▶ _TASK TO CARRY OUT_
Retype, word for word, the line holding "Where should I" and each line after it down to the end of the data; pictures are not copied.

------------

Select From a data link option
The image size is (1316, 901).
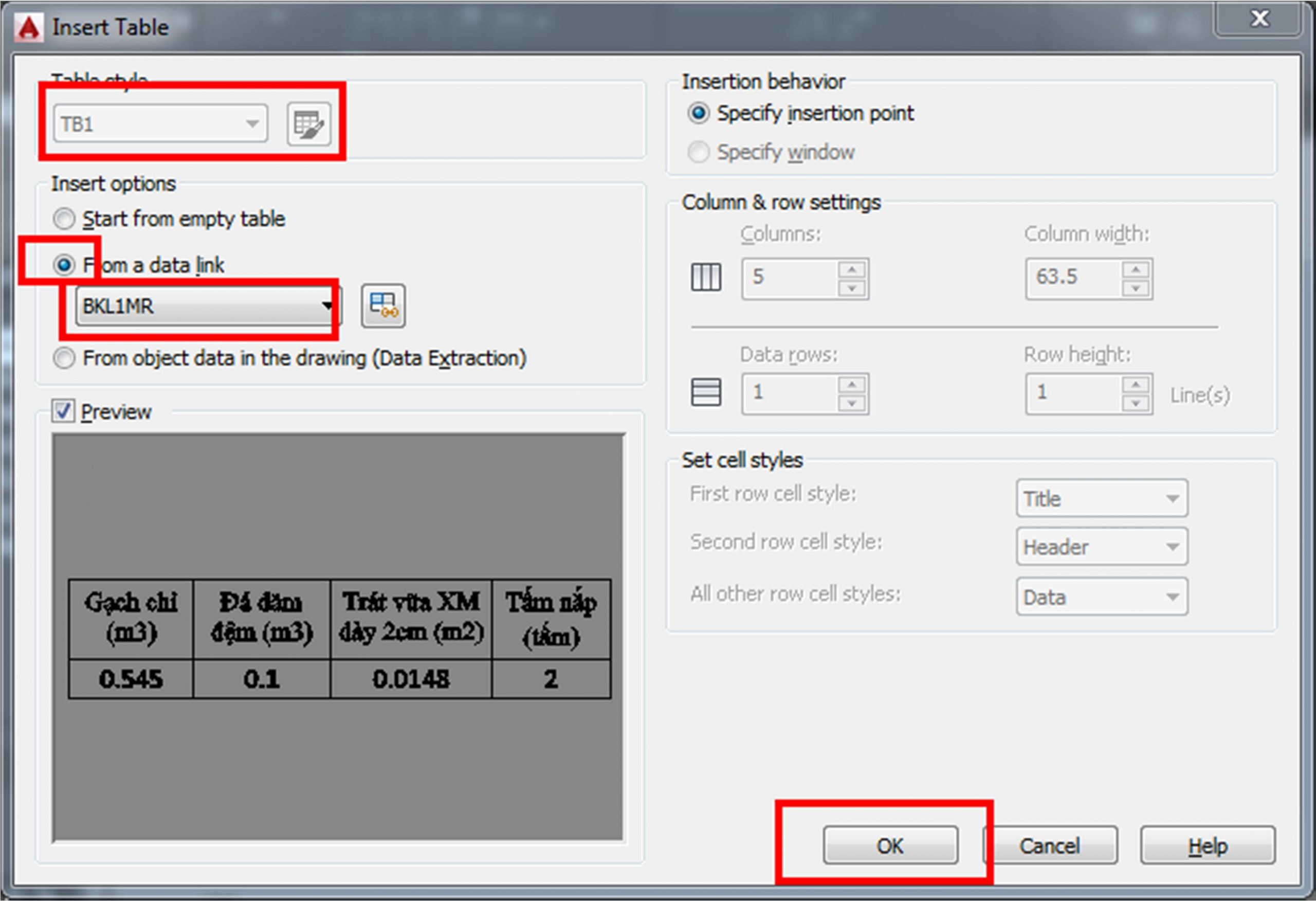pos(64,265)
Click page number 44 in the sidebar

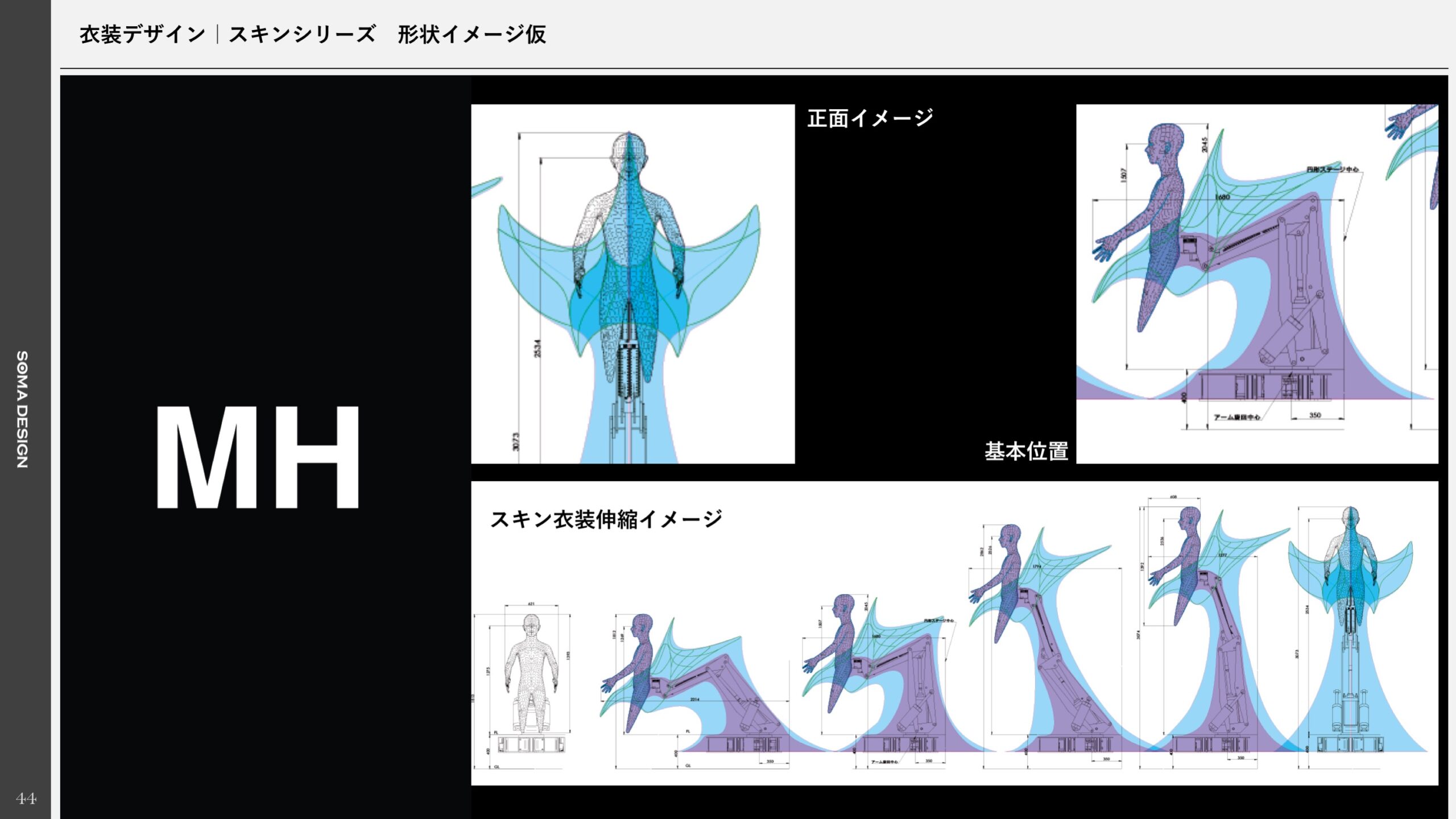pyautogui.click(x=26, y=799)
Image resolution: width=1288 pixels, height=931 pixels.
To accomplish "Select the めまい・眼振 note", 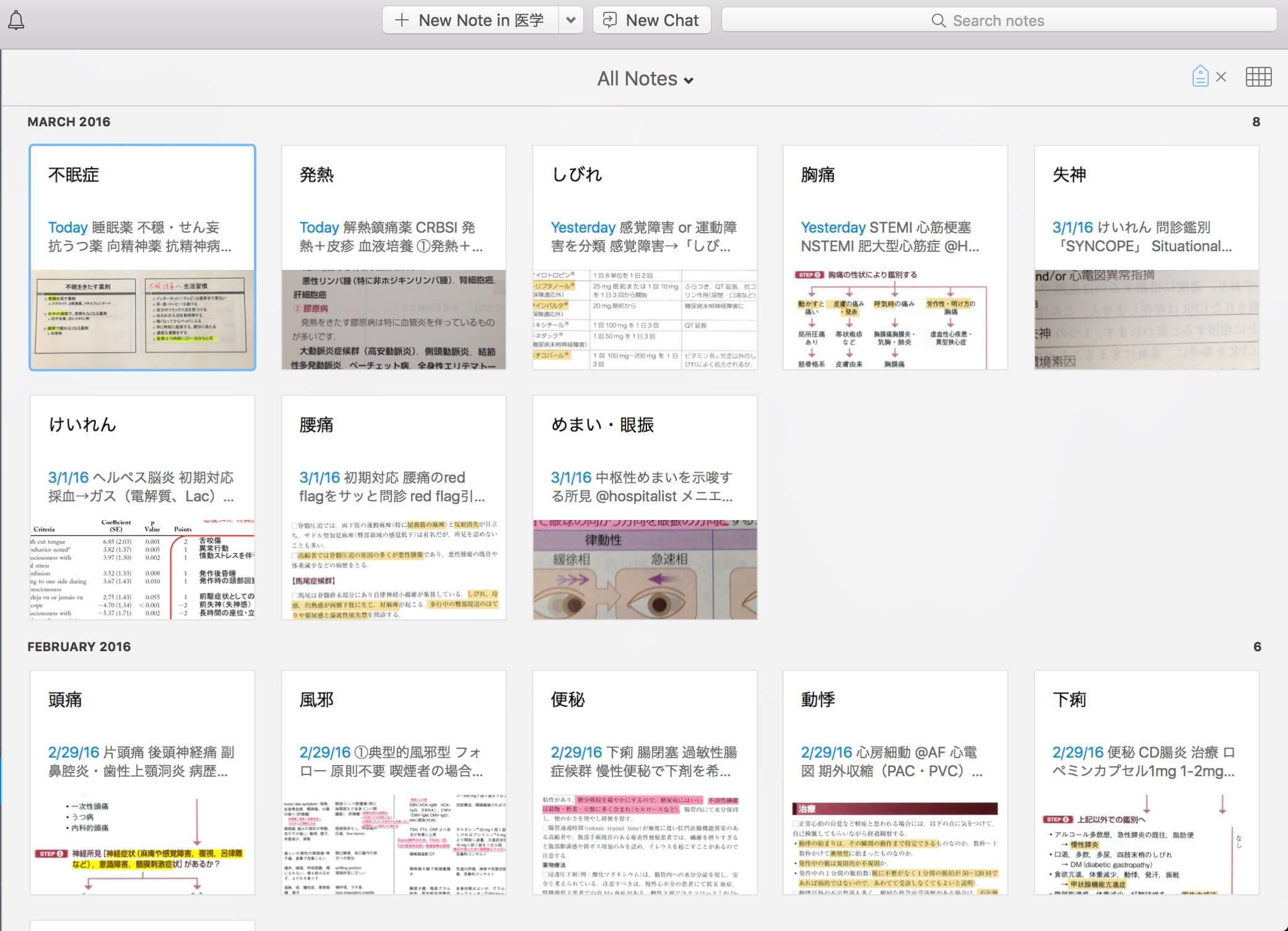I will click(645, 508).
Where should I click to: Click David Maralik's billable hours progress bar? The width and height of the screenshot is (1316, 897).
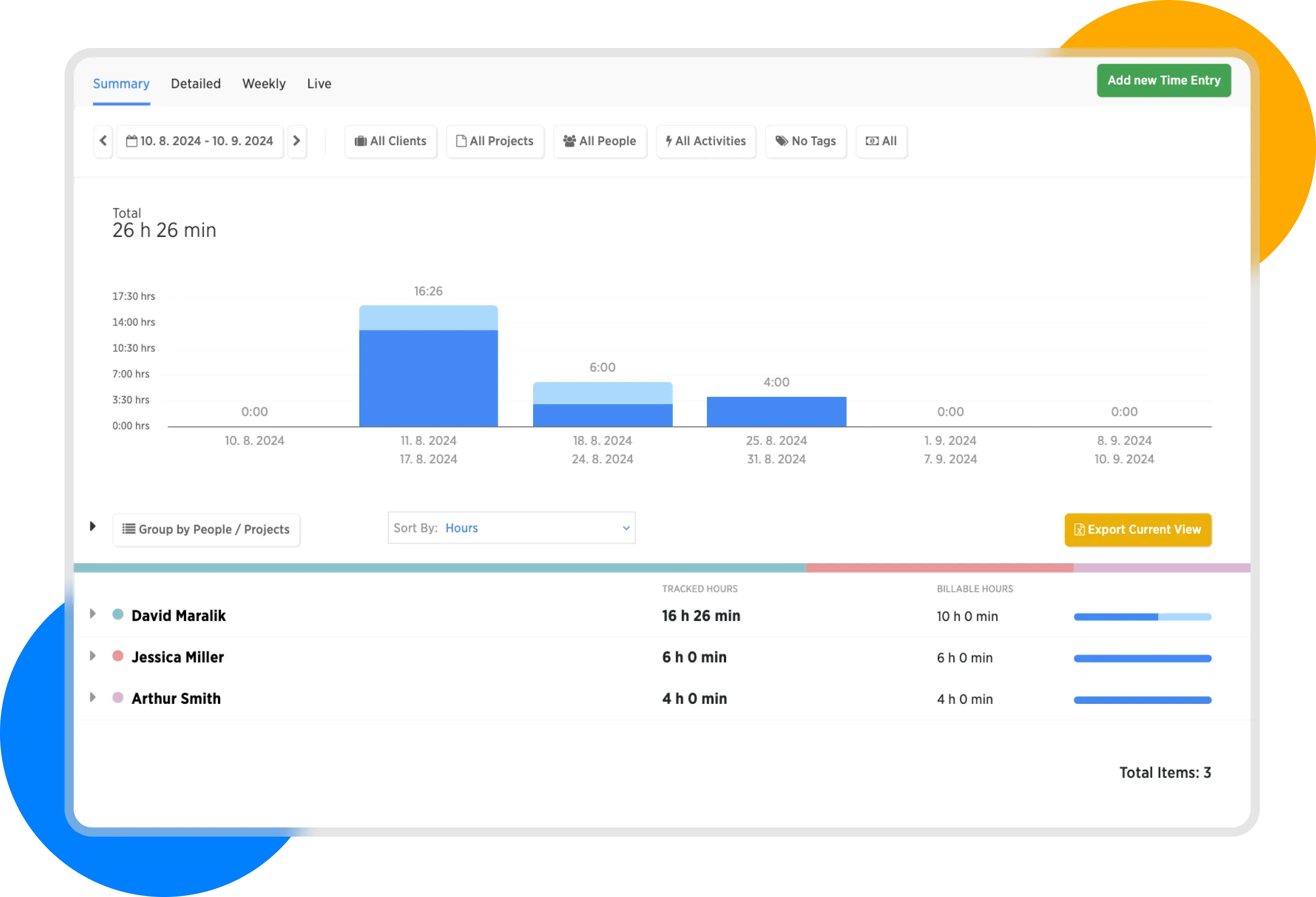(1142, 617)
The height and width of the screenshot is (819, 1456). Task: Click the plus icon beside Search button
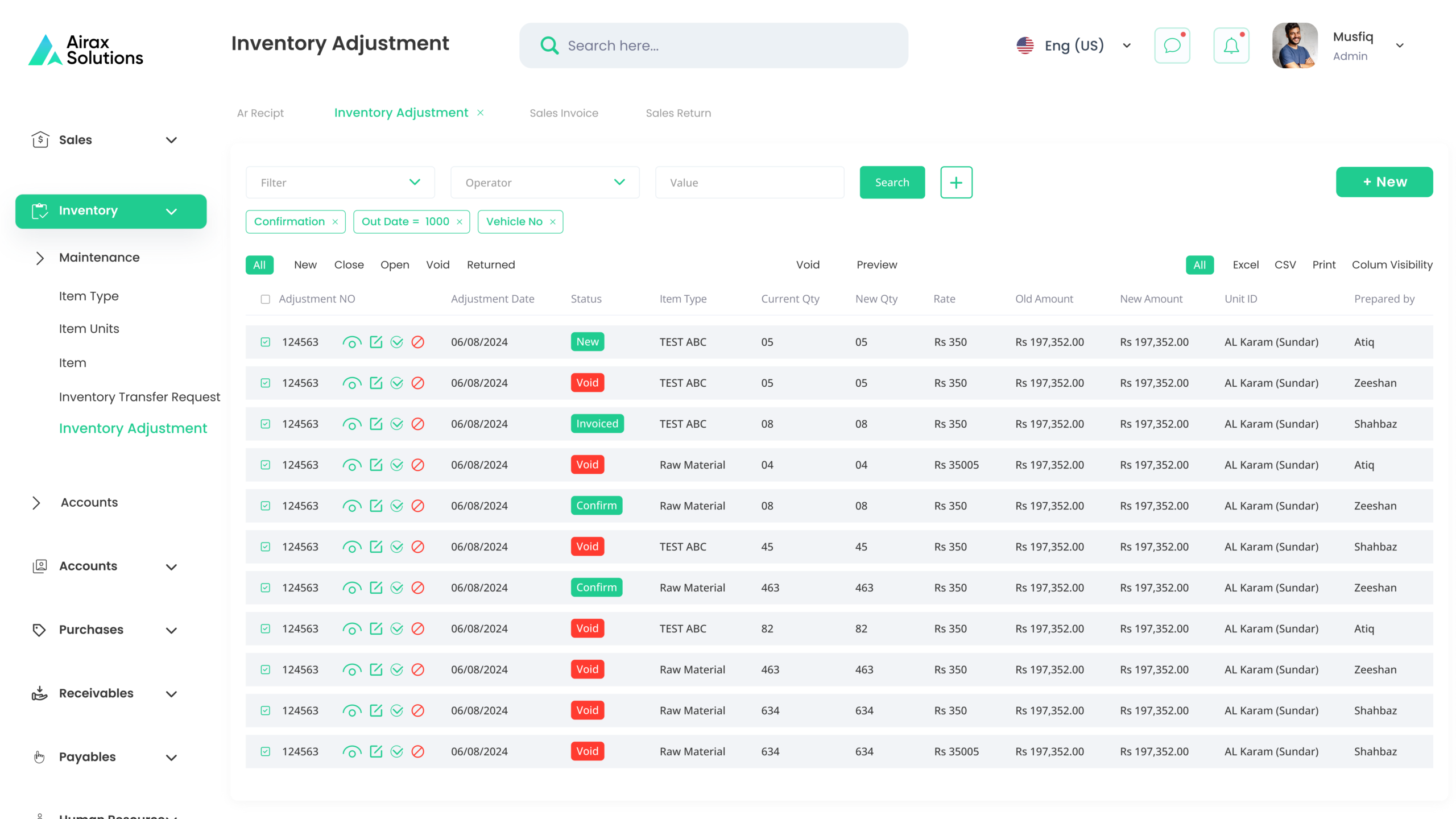(x=956, y=183)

------------

▶ _RESPONSE TO THIS TASK_
Where should I click to: Click David Maralik's billable hours progress bar? The width and height of the screenshot is (1316, 897).
(1142, 617)
The height and width of the screenshot is (819, 1456). Task: Click the plus icon beside Search button
(x=956, y=183)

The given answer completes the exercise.